After returning from Kazakhstan, Joan teamed with another mother, Maureen Chemsak, to push for better safety and mental health support for volunteers.
Chemsak, a volunteer in Micronesia from 1969 to 1971, was concerned about the safety of her son, Stephen, who was kicked out of his house in Kazakhstan right before Christmas in 1999, then had to search for his own housing despite knowing very little Russian.
After visiting Peace Corps headquarters in Washington, D.C., Chemsak became frustrated. "We got a lot of nods and a lot of pats on the back and Everything will be OK, and that was it," she said.
In February 2000, Gerring and Chemsak both voiced their safety concerns in a meeting with agency officials.
"All those administrators that I encountered would just say, Thats what Peace Corps is about, Gerring said.
Added Chemsak: "I got the feeling I was being treated like a worrisome mother."

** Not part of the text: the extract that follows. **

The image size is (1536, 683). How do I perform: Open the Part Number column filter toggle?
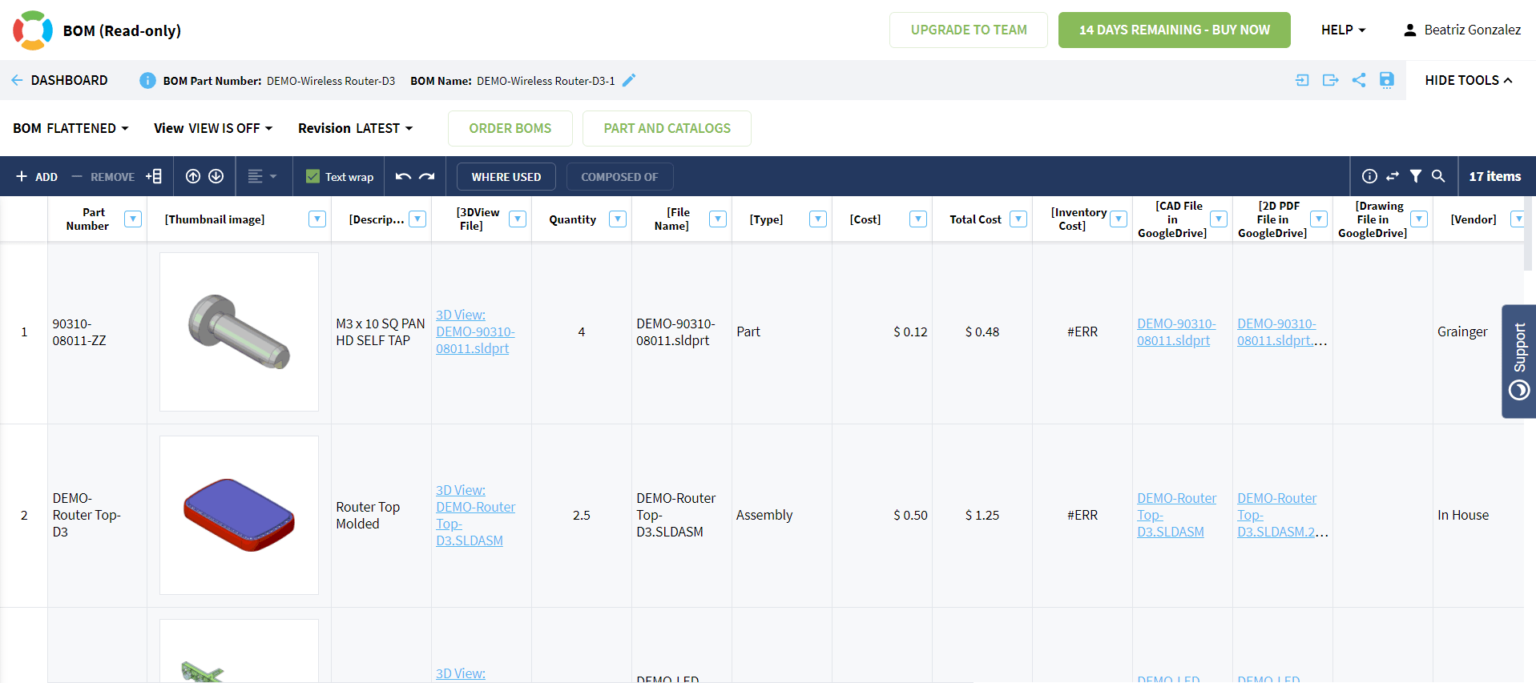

In 2001, the year after Gerring and Chemsak met with Peace Corps officials, two volunteers reported being raped in Kazakhstan.

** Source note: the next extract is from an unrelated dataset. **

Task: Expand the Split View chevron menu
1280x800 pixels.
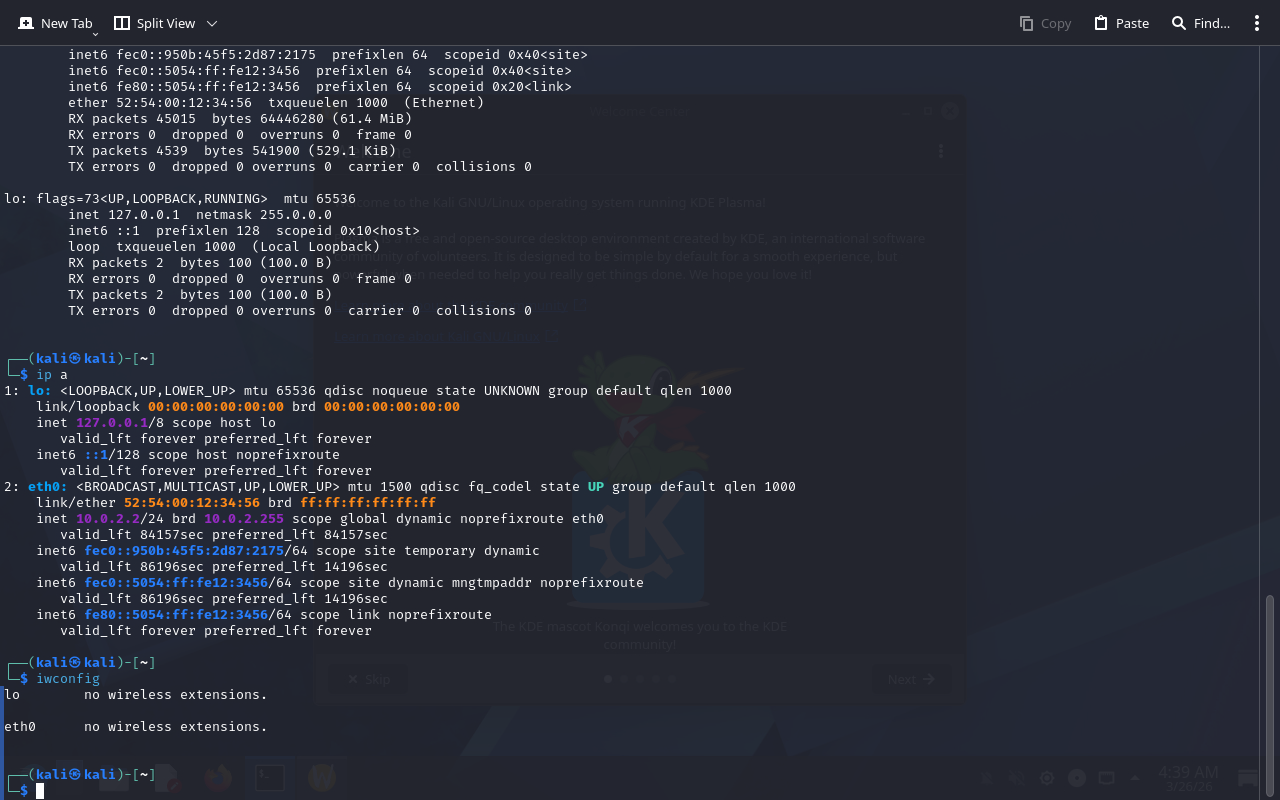Action: 212,23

Heather Barber said a man forced himself on her after she went to bed following an evening of drinking at a camping outing. Barber said she was not given an immediate medical exam or offered counseling. She said the Peace Corps staff questioned her about her sexual activity and drinking habits, then sent her a morning-after pill.
"They thought I had an alcohol problem and that is why I got attacked," she said.
In a written response, the Peace Corps says Barber initially said she was not sexually assaulted, and when she did report the rape three months later, a nurse told her she would send vouchers to cover her rape counseling.
"As soon as Peace Corps was informed about the rape incident, all appropriate actions took place," the response says. "Ms. Barber's past sexual experiences were not studied." The response, however, says some volunteers expressed concern that Barber was putting herself in "risky" situations.
In July 2001, three months after the assault on Barber, a volunteer was raped by two men in the city of Aktau. The victim, who asked not to be identified, said the Peace Corps did not send an interpreter, as she requested, so she could communicate better with police. She said the agency did pay for her and her host mother to fly to Almaty and for her medical care and counseling in the United States.
A 2001 report by the Peace Corps inspector general criticized the Kazakhstan office and Country Director Williams for the response, saying the post did not establish a protocol for dealing with assault victims, as it was instructed to do a year earlier.
The Peace Corps says in a written response that it has "no information to suggest Mr. Williams had not completed required rape protocol preparation" prior to the July 2001 assault. After the attack, the response says, Williams assisted authorities in their investigation, which resulted in the arrests and convictions of the volunteer's attackers.
Williams couldn't be reached for comment.
Volunteers in Kazakhstan say the current Peace Corps country director, Kris Besch, is attentive to safety issues. They said she has revamped some of the procedures there, making more visits to volunteers and paying to fly distant volunteers to Peace Corps headquarters.
Judy Gerring completed her full 24 months of service in June 2001, and is now in her first year of medical school at Johns Hopkins.
"Im very thankful," she said of her experience in Kazakhstan. "It was a unique experience. I dont regret it.
"But," she added, "I wouldnt do it again in the same way."